THE PROBLEM ▸
Pick out every line of the rows below that contains the string "Where". Case counts, so match capital and lowercase letters exactly.

MATERIAL ▸
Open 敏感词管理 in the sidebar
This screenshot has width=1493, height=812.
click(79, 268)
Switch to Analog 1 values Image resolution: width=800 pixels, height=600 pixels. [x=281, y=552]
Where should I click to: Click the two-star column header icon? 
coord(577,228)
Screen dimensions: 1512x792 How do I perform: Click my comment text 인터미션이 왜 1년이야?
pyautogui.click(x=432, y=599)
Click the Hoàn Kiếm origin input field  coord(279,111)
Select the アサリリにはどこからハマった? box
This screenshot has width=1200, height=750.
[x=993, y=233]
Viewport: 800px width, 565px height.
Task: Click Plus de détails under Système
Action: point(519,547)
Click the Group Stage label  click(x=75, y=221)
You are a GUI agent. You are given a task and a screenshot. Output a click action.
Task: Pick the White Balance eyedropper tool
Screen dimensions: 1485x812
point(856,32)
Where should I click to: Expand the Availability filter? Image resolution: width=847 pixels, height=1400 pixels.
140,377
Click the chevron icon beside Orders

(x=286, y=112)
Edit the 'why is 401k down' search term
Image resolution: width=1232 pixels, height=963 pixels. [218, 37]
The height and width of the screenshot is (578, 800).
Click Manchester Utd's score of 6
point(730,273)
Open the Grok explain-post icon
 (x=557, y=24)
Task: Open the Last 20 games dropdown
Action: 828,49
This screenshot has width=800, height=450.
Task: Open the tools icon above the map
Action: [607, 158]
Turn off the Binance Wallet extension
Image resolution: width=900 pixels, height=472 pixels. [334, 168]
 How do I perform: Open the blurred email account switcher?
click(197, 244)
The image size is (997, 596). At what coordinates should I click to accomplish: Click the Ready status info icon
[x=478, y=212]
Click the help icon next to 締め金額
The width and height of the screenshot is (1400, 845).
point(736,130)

FINAL ANSWER ▸
Where should I click to: Click the two-star column header icon? 
Where should I click to: Expand the Availability filter? Image resolution: width=847 pixels, height=1400 pixels.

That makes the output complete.